[Task item]:
Using the data below, reproduce exactly the lines from the line with "Screen dimensions: 729x449" to the line with "This screenshot has height=392, width=550.", both included; pictures must be dropped.
[Input for this task — start]
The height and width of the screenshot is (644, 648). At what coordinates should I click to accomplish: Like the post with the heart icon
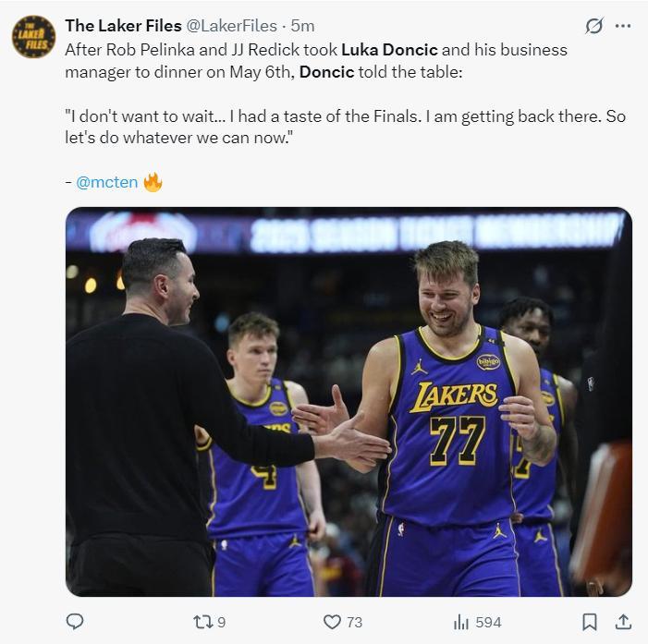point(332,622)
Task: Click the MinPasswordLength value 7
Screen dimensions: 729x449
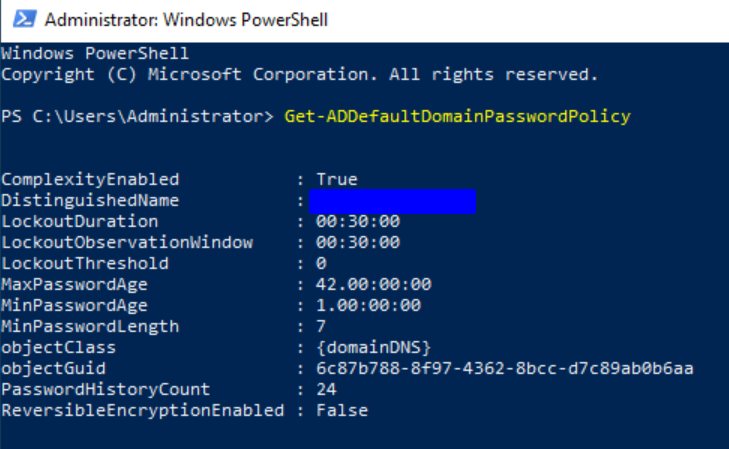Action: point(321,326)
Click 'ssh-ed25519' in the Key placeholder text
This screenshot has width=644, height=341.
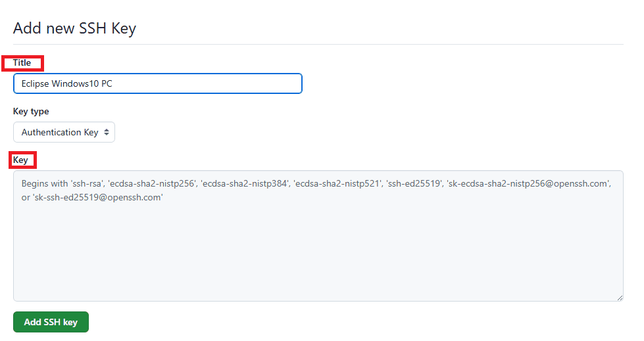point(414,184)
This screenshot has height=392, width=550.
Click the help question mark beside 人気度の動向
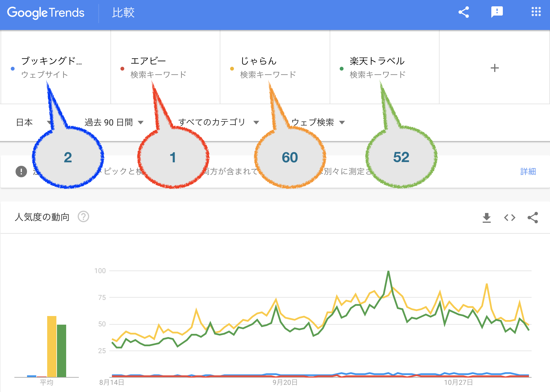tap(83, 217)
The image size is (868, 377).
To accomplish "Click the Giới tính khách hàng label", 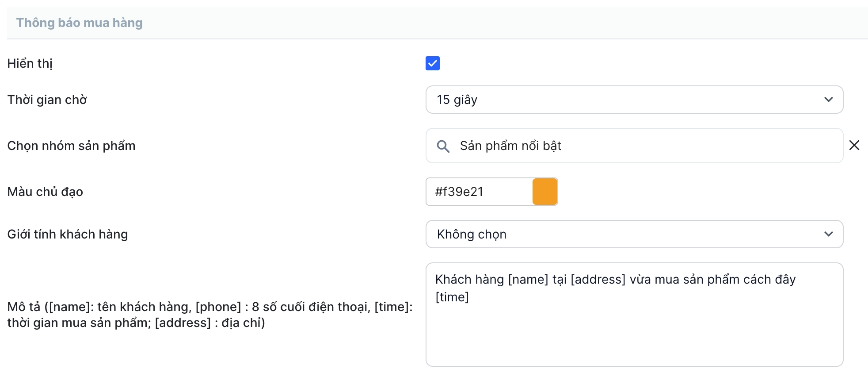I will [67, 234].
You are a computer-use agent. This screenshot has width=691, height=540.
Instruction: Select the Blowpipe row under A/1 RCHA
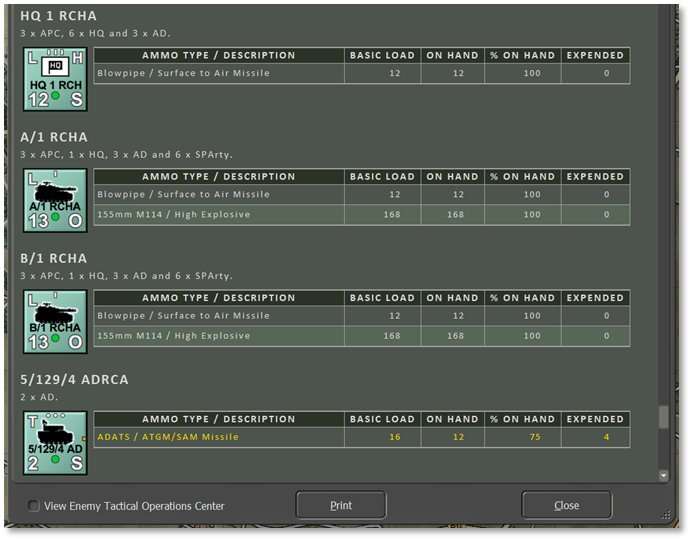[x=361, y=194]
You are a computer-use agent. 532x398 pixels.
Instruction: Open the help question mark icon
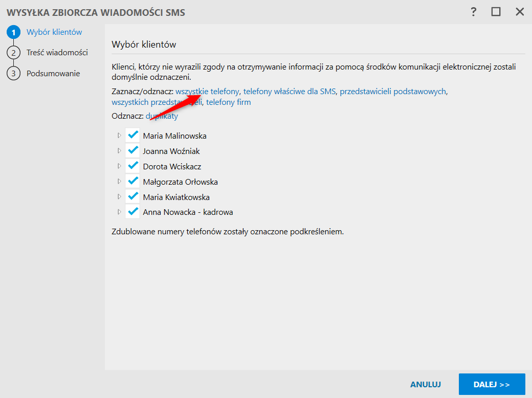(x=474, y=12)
[Input for this task — finish]
[Input for this task — start]
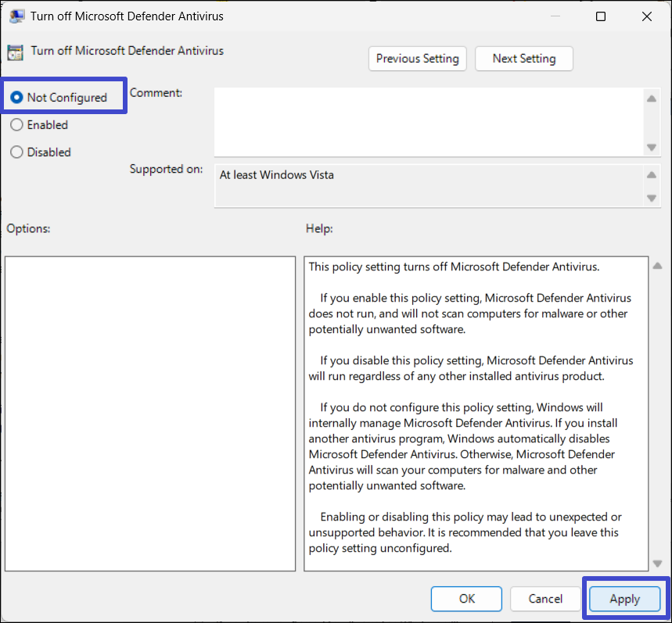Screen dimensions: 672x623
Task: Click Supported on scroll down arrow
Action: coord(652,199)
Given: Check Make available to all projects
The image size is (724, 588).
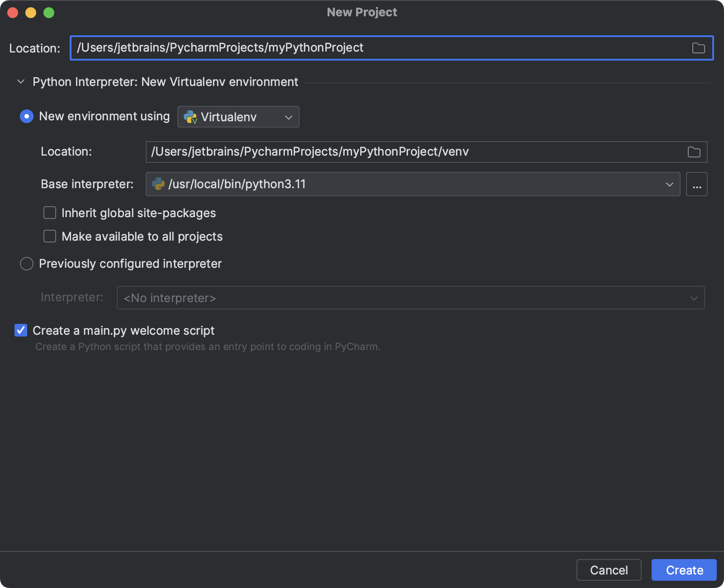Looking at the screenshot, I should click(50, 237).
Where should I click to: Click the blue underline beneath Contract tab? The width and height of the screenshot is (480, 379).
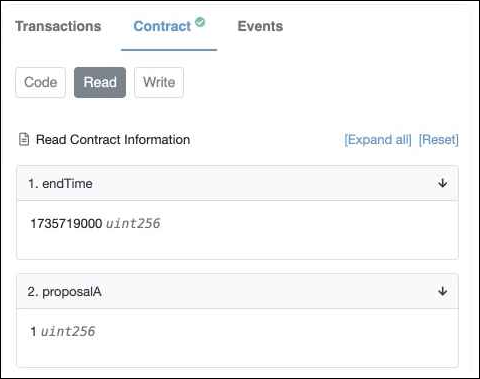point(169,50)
[Input for this task — finish]
[Solution to the problem]:
Screen dimensions: 729x449
Action: point(321,326)
Click 'ssh-ed25519' in the Key placeholder text
This screenshot has width=644, height=341.
point(414,184)
This screenshot has height=392, width=550.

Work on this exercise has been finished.